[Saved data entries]
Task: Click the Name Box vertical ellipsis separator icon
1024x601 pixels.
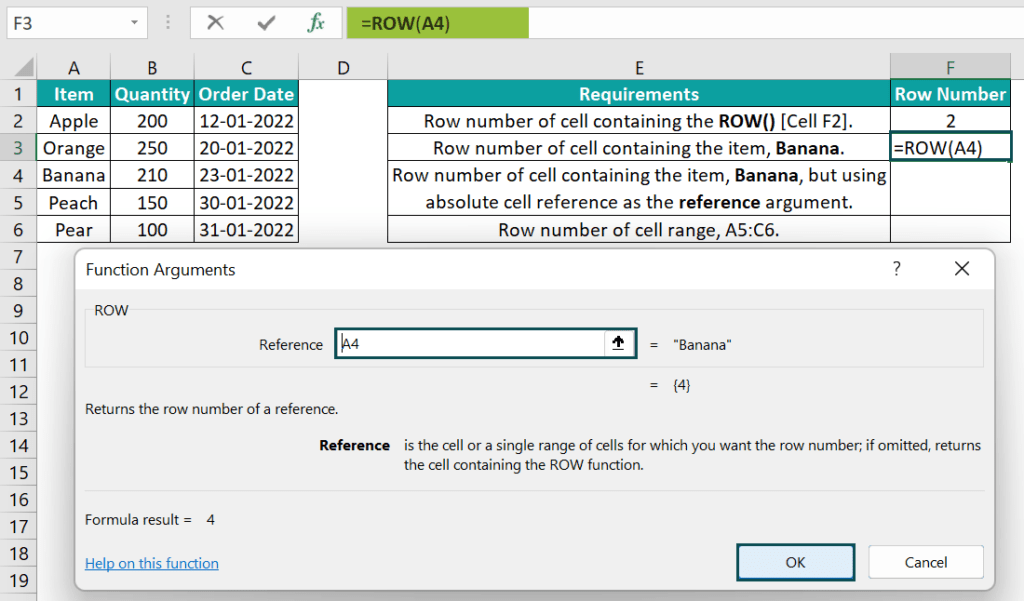Action: tap(166, 22)
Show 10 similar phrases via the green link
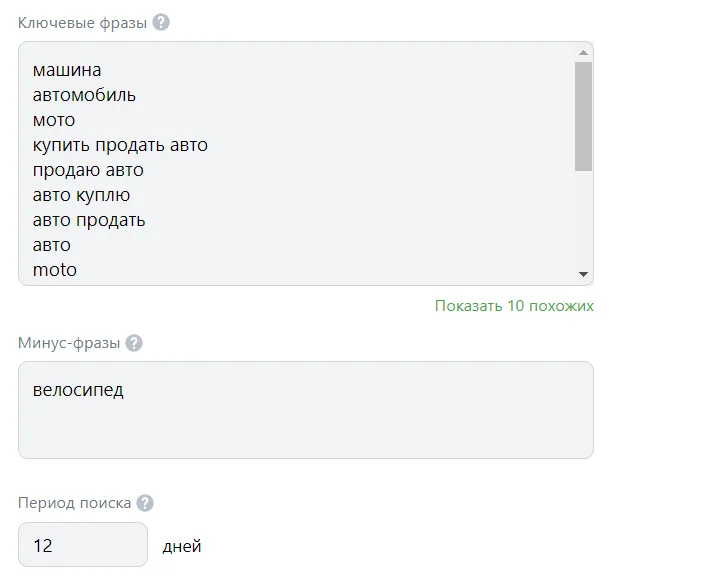713x586 pixels. pos(514,306)
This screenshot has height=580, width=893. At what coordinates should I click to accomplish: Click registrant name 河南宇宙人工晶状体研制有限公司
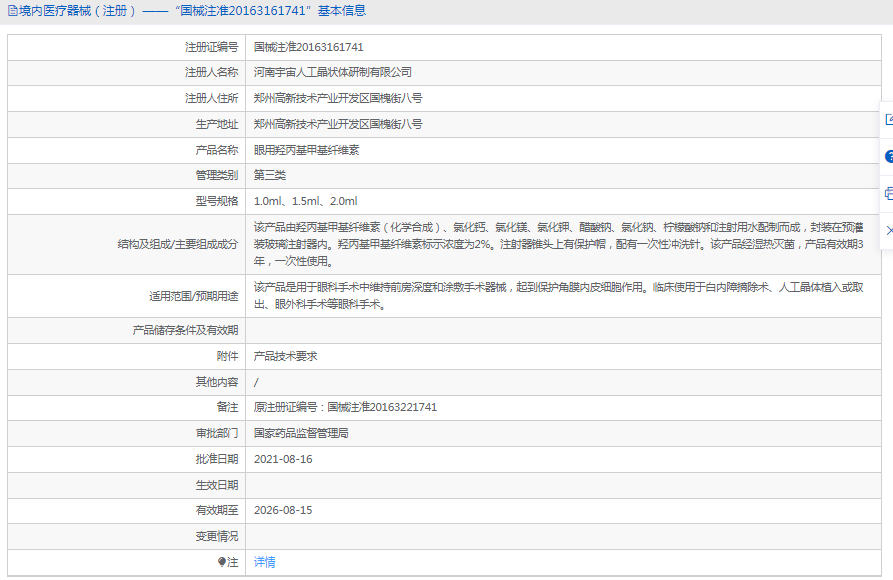[332, 73]
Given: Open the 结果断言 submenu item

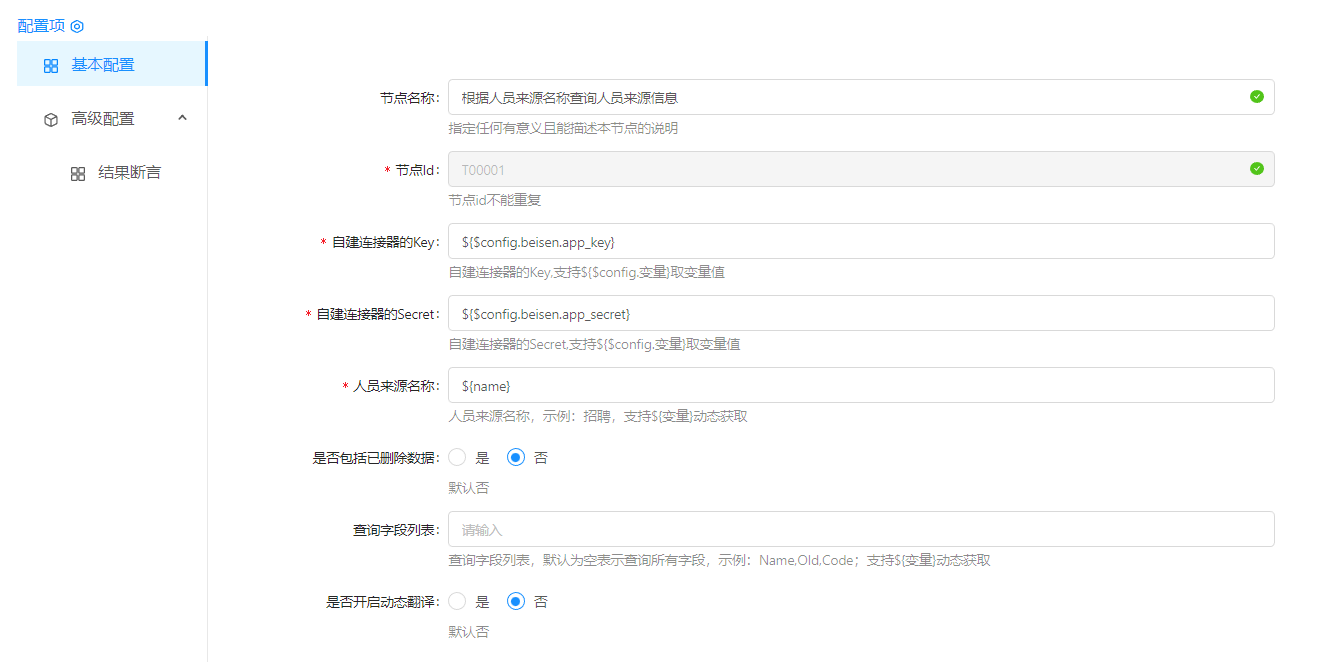Looking at the screenshot, I should pos(129,173).
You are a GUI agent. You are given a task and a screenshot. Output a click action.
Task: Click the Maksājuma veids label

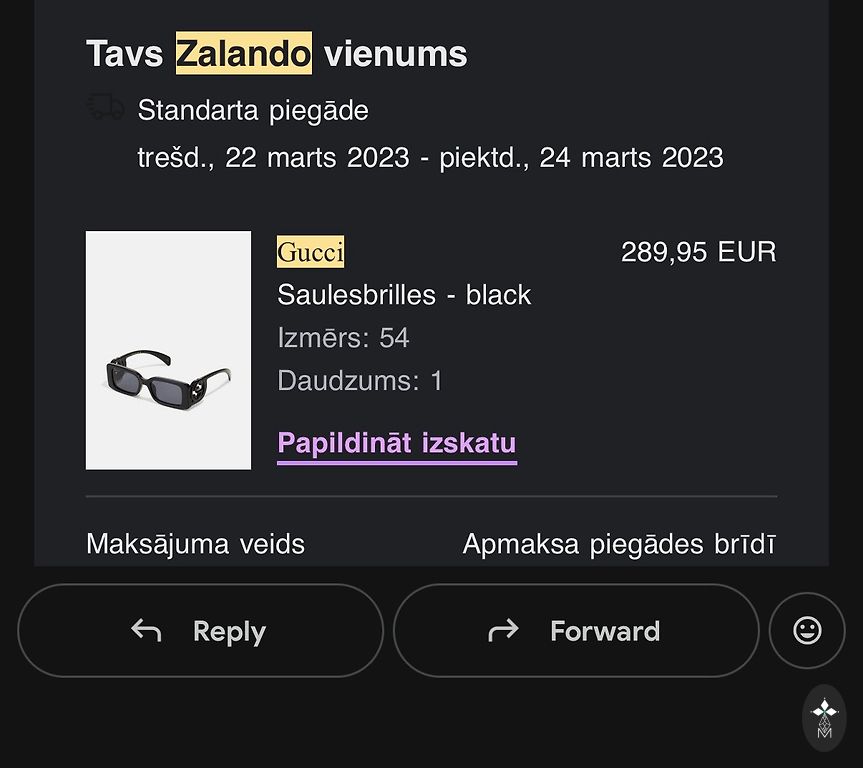pyautogui.click(x=195, y=544)
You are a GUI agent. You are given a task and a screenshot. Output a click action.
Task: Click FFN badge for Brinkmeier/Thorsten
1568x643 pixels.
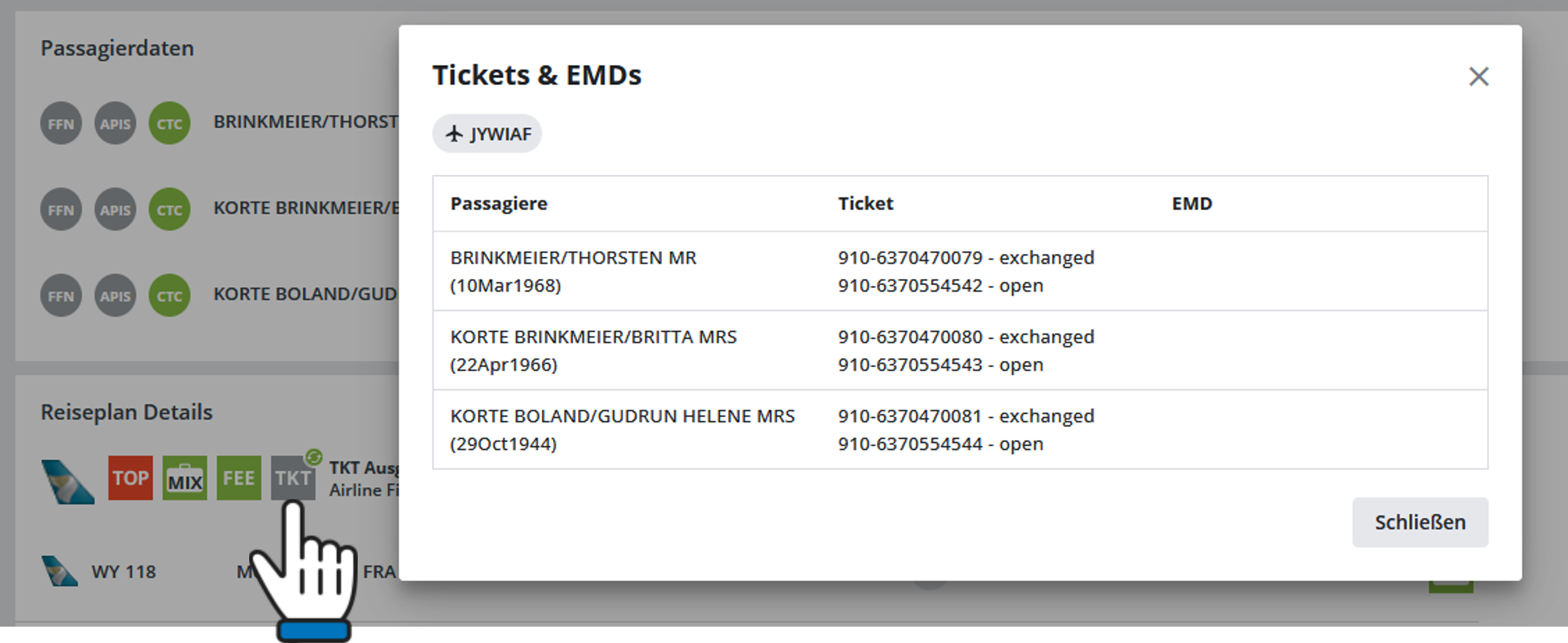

* TASK OBJECTIVE
In your copy, repeat each record exactly and include no pictures.

* WRITTEN RESPONSE
Task: Click the Name Box vertical ellipsis separator icon
1024x601 pixels.
Action: tap(166, 22)
Show 10 similar phrases via the green link
713x586 pixels. pos(514,306)
This screenshot has height=580, width=893. At what coordinates should I click to accomplish: Click registrant name 河南宇宙人工晶状体研制有限公司
[332, 73]
Given: Open the 结果断言 submenu item

Looking at the screenshot, I should pos(129,173).
You are a GUI agent. You are given a task and a screenshot. Output a click action.
Task: Click the Maksājuma veids label

pyautogui.click(x=195, y=544)
You are a GUI agent. You are given a task and a screenshot. Output a click action.
Task: Click FFN badge for Brinkmeier/Thorsten
1568x643 pixels.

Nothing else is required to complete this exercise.